Report

No train, no gain

Think tank: EDSK

Author(s): Tom Richmond; Eleanor Regan

November 28, 2022

This report from UK think tank EDSK provides an investigation into the quality of apprenticeships in England.

Exactly ten years after the publication of a major government review into the quality of apprenticeships in England, a new report from the education think tank EDSK finds that many apprentices are receiving such a poor experience that they are dropping out of their training programmes in huge numbers. The report calls on the government to take direct action against those employers and training providers who are letting down their apprentices. The report finds that tens of thousands of apprentices are not receiving their minimum entitlements to training during their programme. All apprentices must get one-day-a-week ‘off the job’ away from their normal work duties so that they can receive vital teaching and training, yet more than half of apprentices get less than the minimum one-day-a-week and 30 per cent receive no training from their provider throughout the entire working week. One in five apprentices are not even told by their employer or training provider that this minimum entitlement exists.

These problems are made worse by the fact that apprentices are never given a curriculum or syllabus before they start their training that sets out what they will learn – something that would never be tolerated for A-level and university applicants. Remarkably, the government allows training providers to count any time that apprentices spend watching online lectures and doing their homework and written assignments as ‘training’. As a result, apprentices can go weeks, sometimes months, without receiving any training from a mentor or industry expert. Training providers can still claim the maximum government funding available for each apprenticeship even if they offer no face-to-face teaching at all. The lack of genuine training has become so prevalent that one in ten apprentices are not aware that they are on an apprenticeship.

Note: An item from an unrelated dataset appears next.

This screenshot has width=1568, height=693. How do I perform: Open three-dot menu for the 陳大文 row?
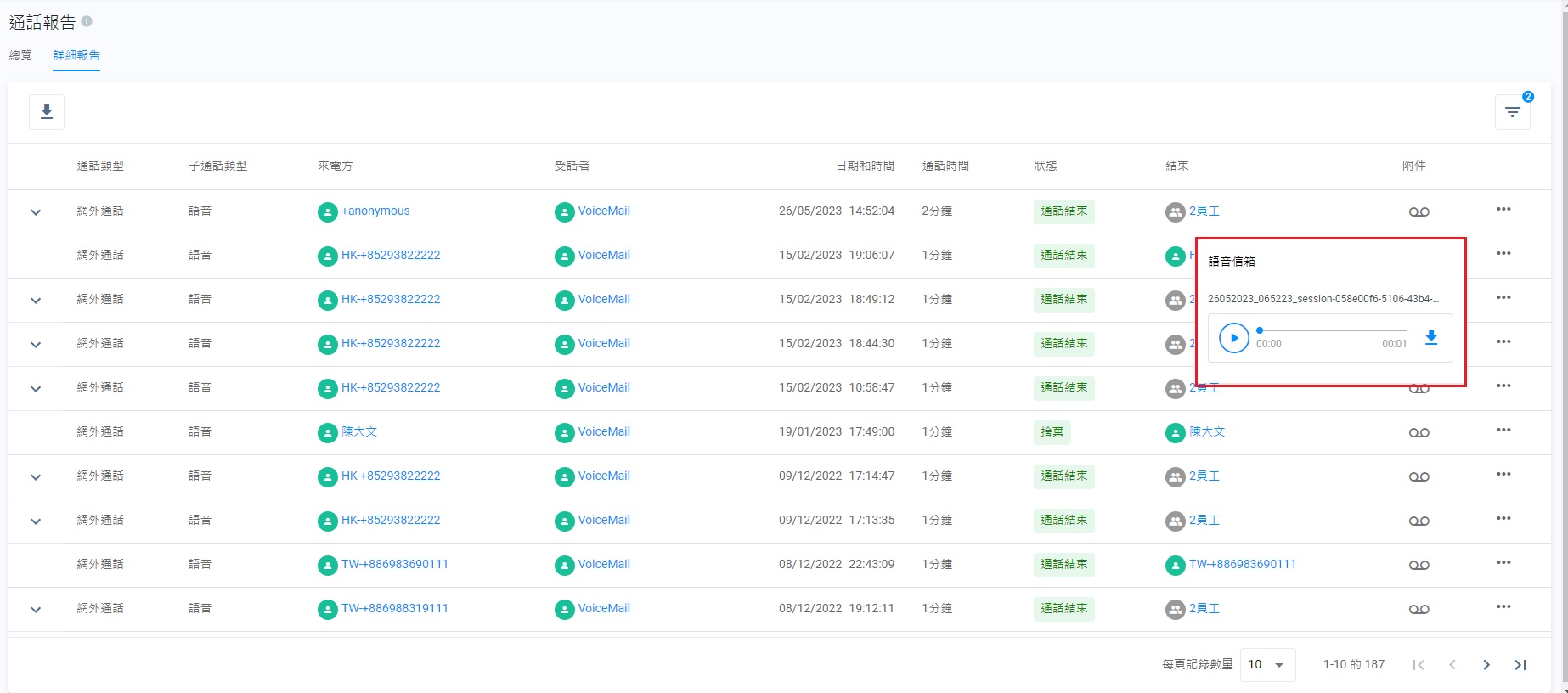(1503, 431)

The report also finds that some employers continue to treat apprentices as workers rather than learners and see training their apprentices as a ‘burden’, with one in five apprentices receiving no ‘on the job’ training from their employer. Despite apprenticeships being aimed at skilled jobs requiring substantial training, the government has allowed employers to rebadge low-skill roles as ‘apprenticeships’. Consequently, some ‘apprentices’ end up doing basic tasks like heating precooked meals, greeting customers, doing housekeeping and answering telephone calls while getting paid as little as £4.81 an hour. Employers themselves admit that outside of the apprenticeship system many low-skill jobs – such as working in a supermarket, driving a delivery van and dog grooming – only require a few weeks of training. Government figures show that almost half of apprentices (47 per cent) are now dropping out of their course, and a staggering 70 per cent of those who drop out report problems with the quality of their training – equivalent to 115,000 apprentices every year. The report concludes that a package of reforms is needed to improve the quality of apprenticeships and protect apprentices from poor practice, with the aim of delivering the “world class” system envisaged by the government’s review a decade ago.